Thanks to a "pendulette mystérieuse" that he constructed with and for Gerd Dorschfeld, he achieved recognition with
Fabergé, the manufacturer, for whom he has been constructing complicated desk clocks with musical boxes since 1996.
One year later he integrated a clearly audible alarm mechanism
into a 7750 ETA Valjoux movement for Fortis, in Grenchen, without making
the watch much bigger.
|
|
|
For the Mystérieuse of Gerd Dorschfeldt, Gerber has created an 8-days movement which was strong enough to turn the sapphire
glass disks which were fixed at the periphery only.
|
But, isn't there a brand "Paul Gerber?" Of course there is: in 1996
the master watchmaker presented two novelties under his own
name in Basel: a pendulette (desk-clock) with a movement
constructed and manufactured by himself and a wristwatch featuring a
large
retrograde seconds-indication at six 'o clock.
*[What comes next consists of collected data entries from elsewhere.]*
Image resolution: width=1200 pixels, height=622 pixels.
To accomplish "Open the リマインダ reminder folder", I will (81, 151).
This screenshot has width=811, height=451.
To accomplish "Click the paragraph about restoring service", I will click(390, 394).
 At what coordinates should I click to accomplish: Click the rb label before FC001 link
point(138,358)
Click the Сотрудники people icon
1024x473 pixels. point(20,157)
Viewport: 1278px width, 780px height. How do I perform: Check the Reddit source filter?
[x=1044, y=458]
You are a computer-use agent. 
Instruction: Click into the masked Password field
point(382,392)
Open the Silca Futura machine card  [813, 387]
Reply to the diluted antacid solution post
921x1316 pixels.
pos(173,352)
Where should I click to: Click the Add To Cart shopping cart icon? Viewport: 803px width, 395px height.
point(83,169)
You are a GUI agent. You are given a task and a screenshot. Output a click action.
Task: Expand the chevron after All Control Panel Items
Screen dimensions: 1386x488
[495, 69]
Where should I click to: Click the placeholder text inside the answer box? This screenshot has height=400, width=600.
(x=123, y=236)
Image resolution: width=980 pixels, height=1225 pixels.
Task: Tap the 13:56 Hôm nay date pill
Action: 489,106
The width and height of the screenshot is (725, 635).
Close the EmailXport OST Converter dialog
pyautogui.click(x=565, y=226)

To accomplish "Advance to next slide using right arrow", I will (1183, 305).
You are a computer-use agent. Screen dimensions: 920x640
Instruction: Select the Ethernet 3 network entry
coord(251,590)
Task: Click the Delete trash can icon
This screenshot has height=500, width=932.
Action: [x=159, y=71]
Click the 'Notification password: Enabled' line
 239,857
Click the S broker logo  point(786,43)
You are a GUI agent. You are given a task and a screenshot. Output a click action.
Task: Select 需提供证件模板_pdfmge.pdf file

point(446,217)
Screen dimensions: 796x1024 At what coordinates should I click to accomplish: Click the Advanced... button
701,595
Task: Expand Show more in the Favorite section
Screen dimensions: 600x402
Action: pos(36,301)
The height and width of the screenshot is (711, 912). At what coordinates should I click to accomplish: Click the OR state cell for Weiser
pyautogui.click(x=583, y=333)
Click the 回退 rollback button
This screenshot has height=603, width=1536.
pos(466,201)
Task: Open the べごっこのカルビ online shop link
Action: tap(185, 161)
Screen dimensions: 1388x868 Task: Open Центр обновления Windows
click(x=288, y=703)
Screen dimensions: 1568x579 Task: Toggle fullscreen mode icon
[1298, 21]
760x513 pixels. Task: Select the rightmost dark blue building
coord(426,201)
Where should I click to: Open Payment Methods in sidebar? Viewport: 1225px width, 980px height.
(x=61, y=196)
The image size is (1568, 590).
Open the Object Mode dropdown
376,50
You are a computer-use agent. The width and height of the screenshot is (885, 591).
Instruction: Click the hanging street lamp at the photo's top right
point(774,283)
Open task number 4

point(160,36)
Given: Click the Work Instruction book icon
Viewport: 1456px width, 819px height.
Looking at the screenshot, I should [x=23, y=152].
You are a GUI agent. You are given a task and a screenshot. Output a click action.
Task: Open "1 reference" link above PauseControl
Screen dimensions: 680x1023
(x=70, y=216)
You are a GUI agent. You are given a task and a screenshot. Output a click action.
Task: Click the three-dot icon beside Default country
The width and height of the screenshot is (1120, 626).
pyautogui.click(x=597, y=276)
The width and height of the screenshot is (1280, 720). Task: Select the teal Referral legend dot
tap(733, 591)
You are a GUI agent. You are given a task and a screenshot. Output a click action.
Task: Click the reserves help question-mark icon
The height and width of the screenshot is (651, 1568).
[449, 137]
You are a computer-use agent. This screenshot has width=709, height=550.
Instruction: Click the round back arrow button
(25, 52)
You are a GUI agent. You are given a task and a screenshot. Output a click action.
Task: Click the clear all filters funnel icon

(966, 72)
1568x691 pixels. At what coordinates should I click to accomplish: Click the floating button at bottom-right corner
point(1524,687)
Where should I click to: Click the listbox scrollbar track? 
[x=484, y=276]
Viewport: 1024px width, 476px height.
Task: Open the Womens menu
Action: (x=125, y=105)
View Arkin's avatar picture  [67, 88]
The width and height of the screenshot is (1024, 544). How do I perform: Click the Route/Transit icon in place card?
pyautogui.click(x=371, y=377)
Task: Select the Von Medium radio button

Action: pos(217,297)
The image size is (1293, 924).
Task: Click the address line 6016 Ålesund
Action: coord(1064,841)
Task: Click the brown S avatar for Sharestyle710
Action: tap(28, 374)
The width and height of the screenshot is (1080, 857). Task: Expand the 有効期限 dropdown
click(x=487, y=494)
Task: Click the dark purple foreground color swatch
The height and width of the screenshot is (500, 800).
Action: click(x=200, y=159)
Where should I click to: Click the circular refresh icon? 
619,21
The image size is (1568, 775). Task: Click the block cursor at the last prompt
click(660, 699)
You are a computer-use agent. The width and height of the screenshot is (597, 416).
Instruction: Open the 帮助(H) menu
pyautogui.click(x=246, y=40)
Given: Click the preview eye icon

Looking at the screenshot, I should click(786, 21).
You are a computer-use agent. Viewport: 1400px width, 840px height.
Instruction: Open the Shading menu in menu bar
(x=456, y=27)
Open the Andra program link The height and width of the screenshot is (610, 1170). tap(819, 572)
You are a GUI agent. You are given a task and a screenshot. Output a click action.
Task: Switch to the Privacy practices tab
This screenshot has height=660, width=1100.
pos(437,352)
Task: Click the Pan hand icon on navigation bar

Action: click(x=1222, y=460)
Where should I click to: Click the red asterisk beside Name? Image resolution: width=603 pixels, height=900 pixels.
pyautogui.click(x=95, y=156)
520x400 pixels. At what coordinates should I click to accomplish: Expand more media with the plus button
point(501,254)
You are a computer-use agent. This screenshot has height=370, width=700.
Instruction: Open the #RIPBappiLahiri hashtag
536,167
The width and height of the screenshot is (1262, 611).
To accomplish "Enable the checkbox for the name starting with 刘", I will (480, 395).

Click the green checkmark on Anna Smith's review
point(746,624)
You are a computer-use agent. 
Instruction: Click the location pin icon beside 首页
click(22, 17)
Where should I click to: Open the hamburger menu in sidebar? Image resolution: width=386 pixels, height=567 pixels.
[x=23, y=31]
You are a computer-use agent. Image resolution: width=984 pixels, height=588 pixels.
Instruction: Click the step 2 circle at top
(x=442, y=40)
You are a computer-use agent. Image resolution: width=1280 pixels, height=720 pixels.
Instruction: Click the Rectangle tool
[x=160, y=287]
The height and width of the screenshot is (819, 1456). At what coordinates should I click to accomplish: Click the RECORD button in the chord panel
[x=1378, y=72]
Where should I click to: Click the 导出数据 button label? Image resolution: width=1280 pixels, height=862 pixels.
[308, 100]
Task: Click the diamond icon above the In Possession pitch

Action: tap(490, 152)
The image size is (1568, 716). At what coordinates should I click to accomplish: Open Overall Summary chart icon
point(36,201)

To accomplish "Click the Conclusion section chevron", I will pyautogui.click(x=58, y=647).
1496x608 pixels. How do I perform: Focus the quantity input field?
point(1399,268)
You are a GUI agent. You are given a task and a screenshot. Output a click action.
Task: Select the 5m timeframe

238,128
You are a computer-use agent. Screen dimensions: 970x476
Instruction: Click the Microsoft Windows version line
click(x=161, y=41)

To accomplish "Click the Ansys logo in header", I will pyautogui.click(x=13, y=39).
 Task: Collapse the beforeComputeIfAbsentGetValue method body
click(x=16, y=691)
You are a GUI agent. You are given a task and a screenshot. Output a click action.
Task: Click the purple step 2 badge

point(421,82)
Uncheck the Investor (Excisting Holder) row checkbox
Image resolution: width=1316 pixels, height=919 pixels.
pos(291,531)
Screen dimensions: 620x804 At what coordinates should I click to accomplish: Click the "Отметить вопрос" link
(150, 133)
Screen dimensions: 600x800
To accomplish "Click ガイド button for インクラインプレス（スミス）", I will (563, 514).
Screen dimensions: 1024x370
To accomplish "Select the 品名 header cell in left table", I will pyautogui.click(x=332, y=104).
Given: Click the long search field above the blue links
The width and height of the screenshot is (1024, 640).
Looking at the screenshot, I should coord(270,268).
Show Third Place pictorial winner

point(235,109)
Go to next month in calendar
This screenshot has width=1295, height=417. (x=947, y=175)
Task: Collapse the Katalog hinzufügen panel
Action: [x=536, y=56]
The unusual display,
whose function might be compared a little provocatively to a windscreen
wiper, moves, within a minute, over the segment of a circle only to
fly back immediately and begin its way anew. The module is built onto a
hand-winding Peseux caliber 7001 and is integrated elegantly into
the lower part of the movement-ring. In 1999 Paul Gerber launched the
"Retro Twin" which is equipped with an automatic winder. He wasn't
content with a simple oscillating mass, so he incorporated two
of them: they have ball bearings and are coupled virtually
friction-free by an intermediate wheel. Of course Paul Gerber owes the
know-how
for building it to his first modification of the
"Louis-Elisée-Piguet."
|
In order to prevent the masses from touching each other, and still
have them as big as possible, Paul Gerber calculated their profile with
the computer. The watches differ only in the execution of their
dials. Whereas the Retro features a white dial in enamel optics, the
Retro
Twin's is guilloché and rhodium-plated. In the same year Gerber
topped his line with a refined version of his Pendulette. It now
features a large flying tourbillon.
|
|
|
The two synchronously swinging automatic winder oscillating masses and the retrograde hand for the seconds - the
constructions of Paul Gerber almost always have a look of playful effortlessness.